A: It's a really complicated relationship, and this is observational data, so we can't say it's causal. But there are a lot of things about being in a low-education, low-income area that travel together, such as low education, low financial literacy, and also fewer resources with less margin for financial error. All of those things contribute, and there were probably also additional risks for cognitive impairment, or decline that goes with it, so it's pretty tangled up. But it is true that people in under-resourced communities seem to show the financial toxicities more so than people who reside in wealthier areas. That could also just mean [the latter] have more social supports, more guardrails, around them.
The other thing to recognize is that this study is using these administrative data to identify who has a diagnosis of dementia. In the health care system, the people who have been diagnosed are often already quite far along in the disease. The people we're identifying in this study have moderate to severe disease. We tend to see the Alzheimer's and dementia diagnoses come up in the claims data in the last three years of life, but really dementia has at least a 10-year disease course. So it could be that financial troubles are a marker of early disease that we just haven't diagnosed yet in clinic. More than likely these are undiagnosed people in the community who are showing these signs.

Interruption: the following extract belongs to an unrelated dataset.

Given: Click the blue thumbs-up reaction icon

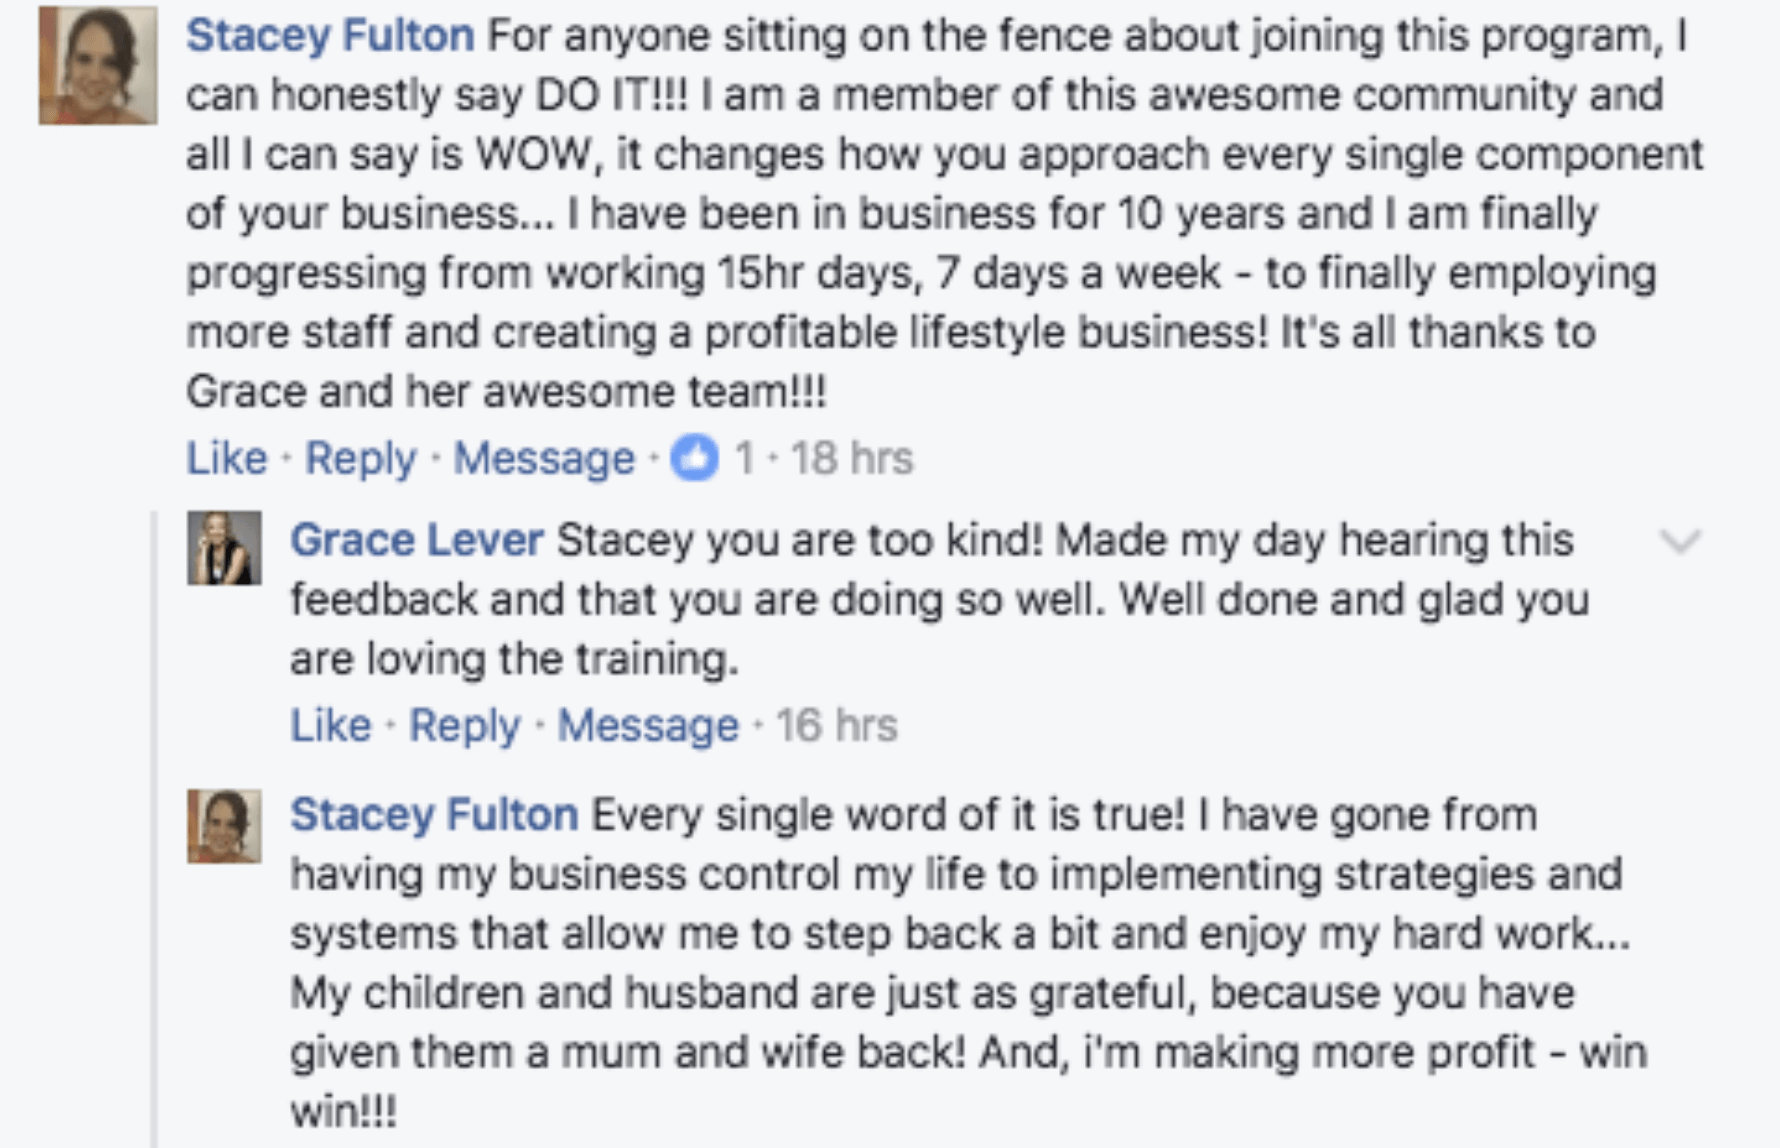Looking at the screenshot, I should point(694,458).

I don't want people to interpret the study as saying financial problems are a risk factor for getting dementia. This is a signal, because the literature says that 50% of people with this disease are undiagnosed at any point in time. This isn't screening; this is case finding. When people are having financial issues, we should be doing case finding: Is there a cognitive issue contributing to their financial problems?

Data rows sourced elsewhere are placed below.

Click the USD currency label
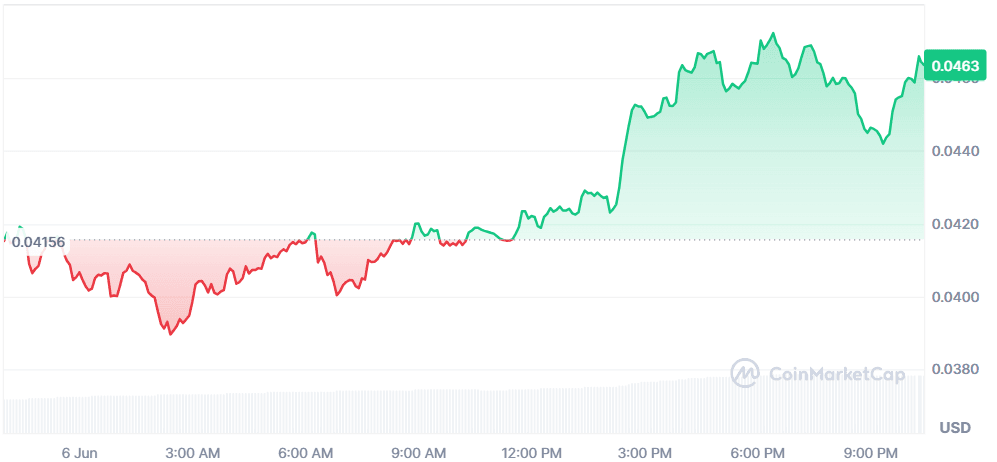 954,428
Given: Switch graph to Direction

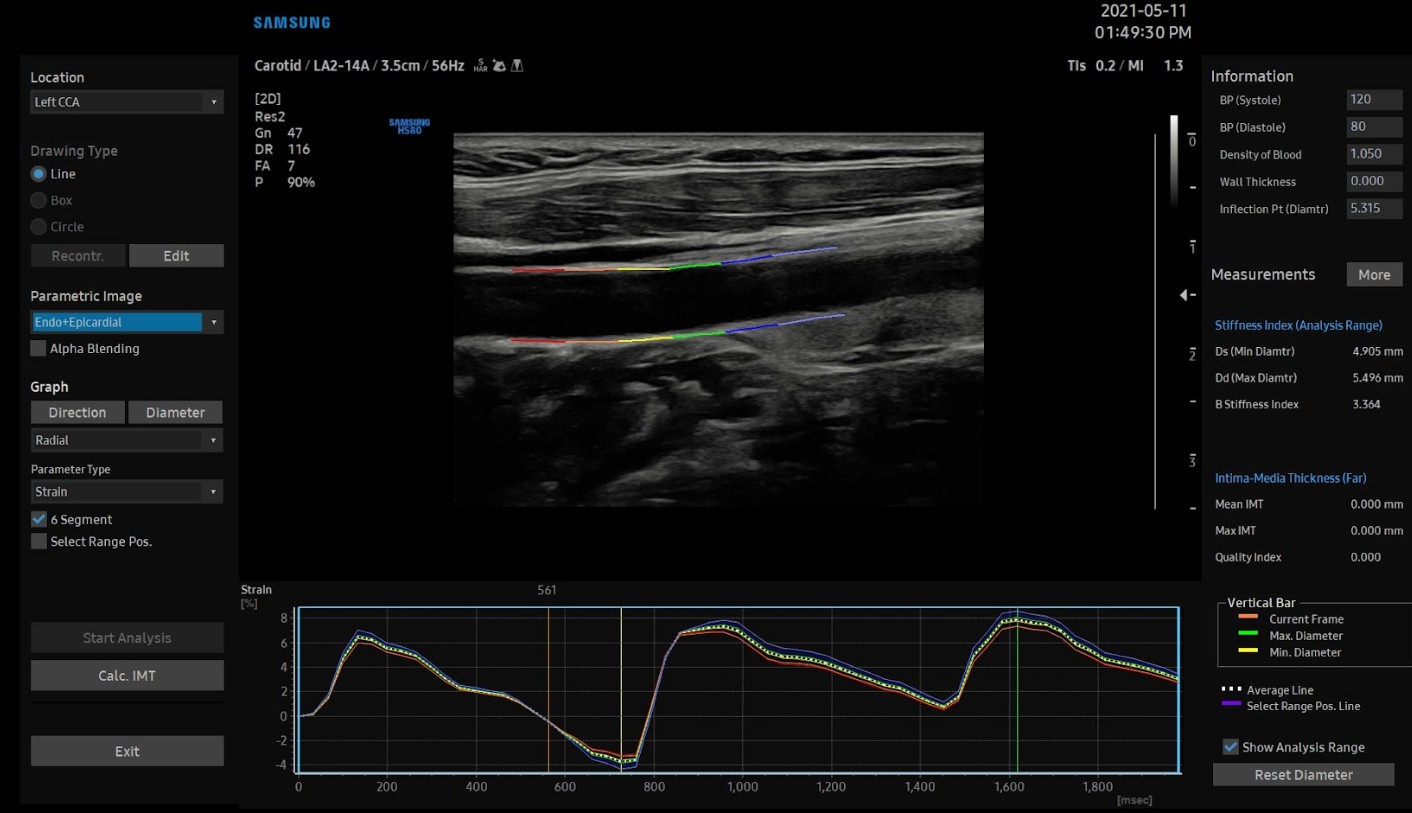Looking at the screenshot, I should point(77,413).
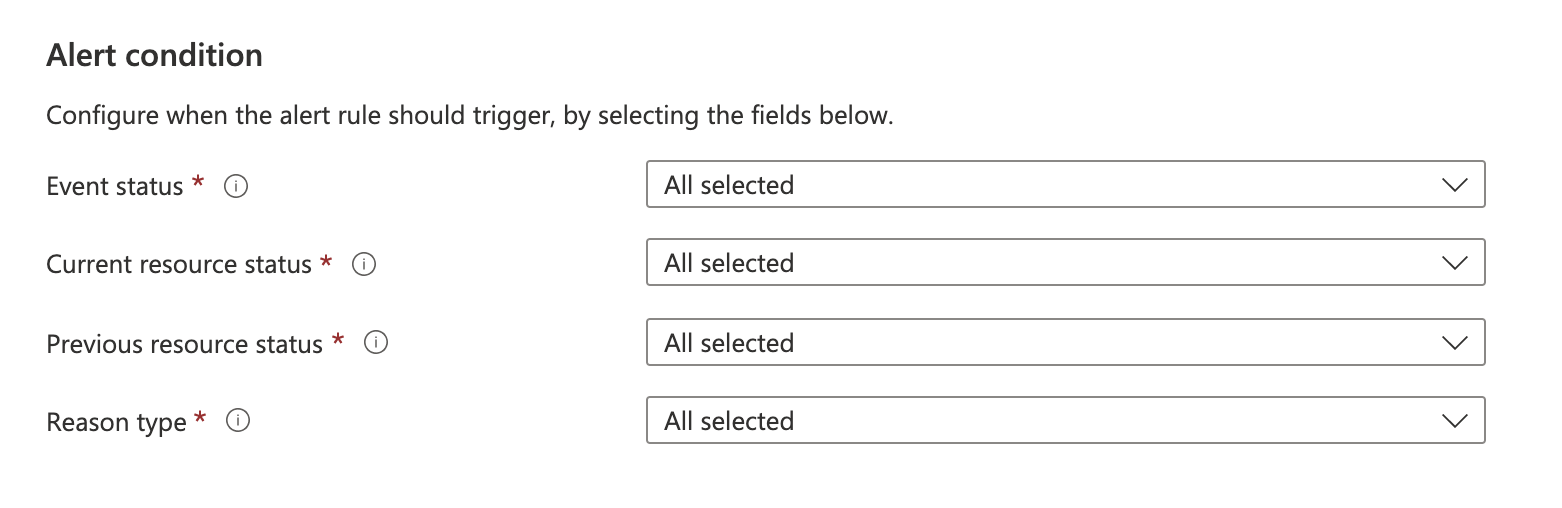Click the info icon next to Reason type
Screen dimensions: 1562x508
tap(238, 421)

Q: What are some other ways these problems could be detected earlier?
A: The crux of the issue is how do the finance industry and the health care industry connect for the protection and identification of these people. These are vulnerable people in our community, and we in both industries have privacy protections, so how do we untie this knot to be able to get these people some protections? The finance community is also concerned about this and also looking for solutions. That may eventually mean that this moves into some sort of regulatory framework, covering who has the permission to protect people and bring things forward and who has reporting responsibilities.

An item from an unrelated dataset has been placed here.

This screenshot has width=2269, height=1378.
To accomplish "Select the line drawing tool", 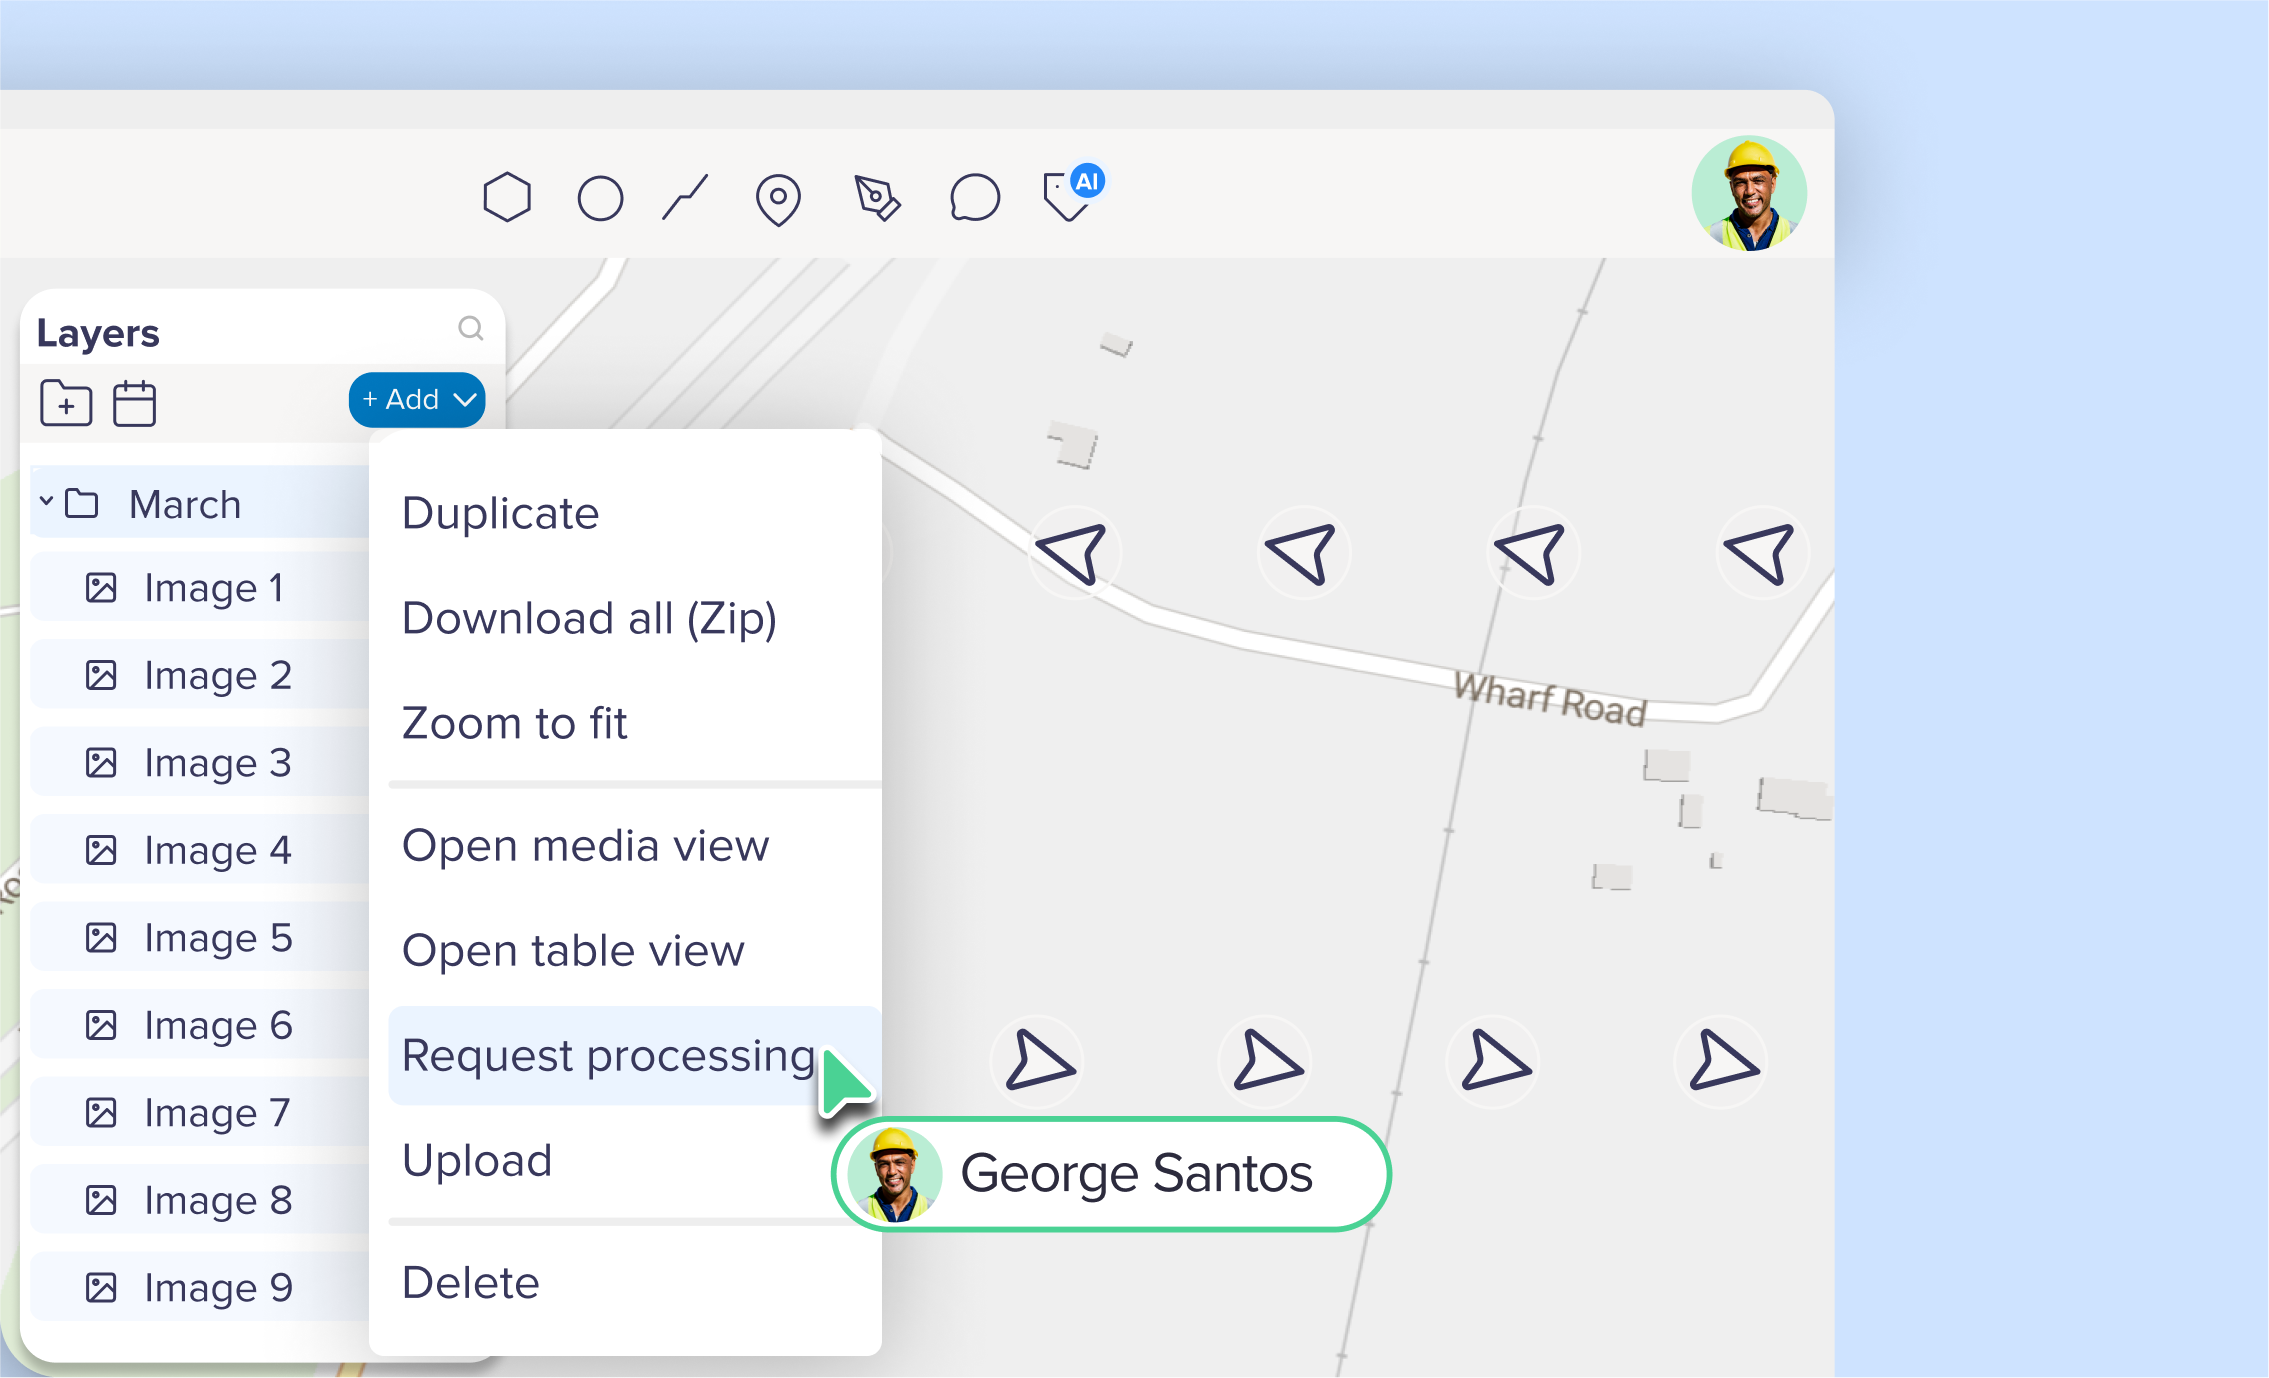I will (686, 197).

Q: The editorial that accompanied your study mentioned using artificial intelligence (AI) as a way to find financial problems. Do you think that could be helpful?
A: Where AI comes in, I think, is not on the health care side. Where AI can come in is on the banking side or on the credit side. If they were applying well-developed AI algorithms, they might be able to identify people whose behavior appears to change such that a red flag should go up on their account. They certainly have enough data to be using AI in this way. But again, it would happen on the banking side or the finance side, in which case we would still need the connection to the health care side to activate a medical evaluation.
Q: What are some take-home messages from your study for primary care physicians?
A: Primary care is where people living with dementia are identified, and primary care physicians are really the backbone of what this community of vulnerable patients needs. In the review of systems for older adults, including something about how well they're managing their finances might be something primary care physicians really want to add as a marker for someone whose cognitive status should be tested.
We ask about subjective memory complaints, but this is another question we can add to our armamentarium that might capture people who may not admit or may not have insight into their cognitive problem, or who may be having another executive functioning problem. Including this question of “How are you doing with managing your finances? Any trouble?” can give us one more place to reduce underdiagnosis of this disease.